Alkaline, acid, and enzymatic treatments hydrolyze the ester bond. Alkaline and acid hydrolyses performed at higher temperatures (85-100°C) effectively break the covalent bond. The alkaline hydrolysis of corn cobs yields about 1.1 g/l of ferulic acid and 2.1 g/l of p-coumaric acid (Torre et al. 2008). An inexpensive method to enrich and partially purify ferulic acid is an alkaline hydrolysis coupled with adsorption on active powdered charcoal (Ou et al. 2007). Even though efficient, the chemical hydrolyses are not considered natural processes under the current US and EC regulations.

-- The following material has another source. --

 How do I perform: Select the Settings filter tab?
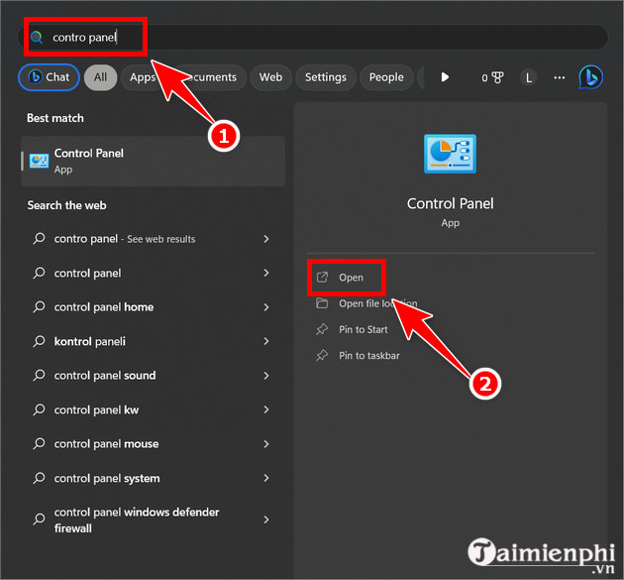coord(325,77)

An enzymatic treatment of autoclaved plant material presents an economically feasible route to natural ferulic acid. Several microbial enzymes were identified as efficient in releasing ferulic acid from plant cell walls. Enzymes such as feruloyl esterase, cinnamoyl ester hydrolases, xylanases, and carbohydrases have been investigated for their capacity to hydrolyze phenolic precursors from variety of matrixes. Feruloyl esterase has been associated with a number of microorganisms, such as Aspergillus niger, Talaromyces stipitatus, Fusarium oxysporum, Humicola insolens, Streptomyces avermitilis, etc. Two different feruloyl esterases (FAEA and FAEB) from A. niger effectively released ferulic and caffeic acids from apple marc, coffee pulp, wheat straw, maize husk, and sugar beet pulp (Benoit et al. 2006). Besides conventional batch fermentation, feruloyl esterase can be also produced by microencapsulated Lactobacillus fermentum 11976. Alginate encapsulated L.fermentum produced feruloyl esterase to de-esterify ethyl ferulate with a yield of 45.59% of ferulate (Bhathena et al. 2007).

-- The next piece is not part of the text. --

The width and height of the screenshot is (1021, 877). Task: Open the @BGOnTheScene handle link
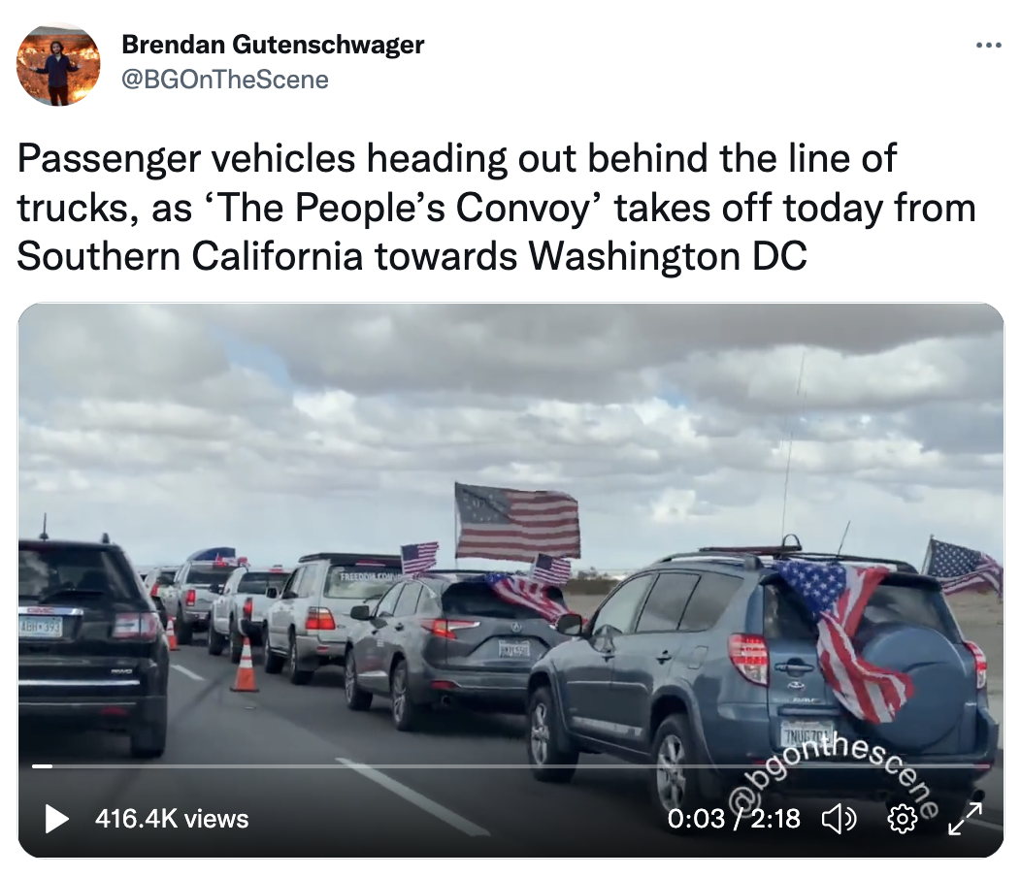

Once a free ferulic acid is available, it is converted to vanillin in a series of enzymatic reactions. Enzymes involved in the biotransformation are typically induced by ferulic acid.

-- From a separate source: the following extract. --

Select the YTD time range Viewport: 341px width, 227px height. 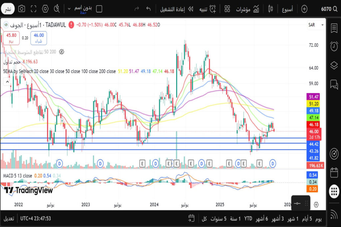point(248,219)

Five different catabolic pathways of ferulic acid have been proposed:

I non-β-oxidative deacetylation (CoA-dependent)

II β-oxidative deacetylation (CoA-dependent)

III non-oxidative decarboxylation

IV CoA-independent deacetylation

V side-chain reduction

The genes encoding enzymes needed for non- β-oxidative deacetylation were identified and their activities confirmed (Gasson et al. 1998; Narbad and Gasson 1998, Figure 19.2). This pathway utilizes three enzymatic steps. It requires two enzymes, 4-hydroxycinnamate-CoA ligase (fcs) (4-CL) and 4-hydroxycinnamate CoA-hydratase/lyase (HCHL)(ech). First, the 4-CL transforms ferulic acid to feruloyl-SCoA. 4-CL also catalyzes the reaction with 4-coumaric and caffeic acids, yielding 4-hydroxybenzaldehyde and protocatechuic aldehyde, respectively (Mitra et al. 1999). HCHL catalyzes hydration of feruloyl-SCoA into a transient intermediate 4-hydroxy-3-methoxyphenyl-p-hydroxypropionyl-SCoA and subsequently cleaves the side chain in a retro-aldol fashion into vanillin and acetyl-SCoA (Gasson et al. 1998; Narbad and Gasson 1998). The third gene associated with fcs and ech encoding vanillin-oxidoreductase is induced by ferulic acid (Gasson et al. 1998). The genes and enzymes involved in the corresponding reactions have been characterized in P. fluorescens AN103 (Gasson et al. 1998), Pseudomonas sp. HR199 (Overhage et al. 1999), Streptomyces setonii (Muheim and Lerch 1999), Amycolatopsis sp. HR167 (Achterholt et al. 2000), Delftia acidovorans (Plaggenborg et al. 2001), and Pseudomonas putida KT2440 (Plaggenborg et al. 2003). Identification and characterization of the genes coding for these enzymes offer new opportunities for metabolic engineering and for the construction of recombinant strains.

Fig. 19.2 Non-β-oxidative deacetylation (CoA-dependent).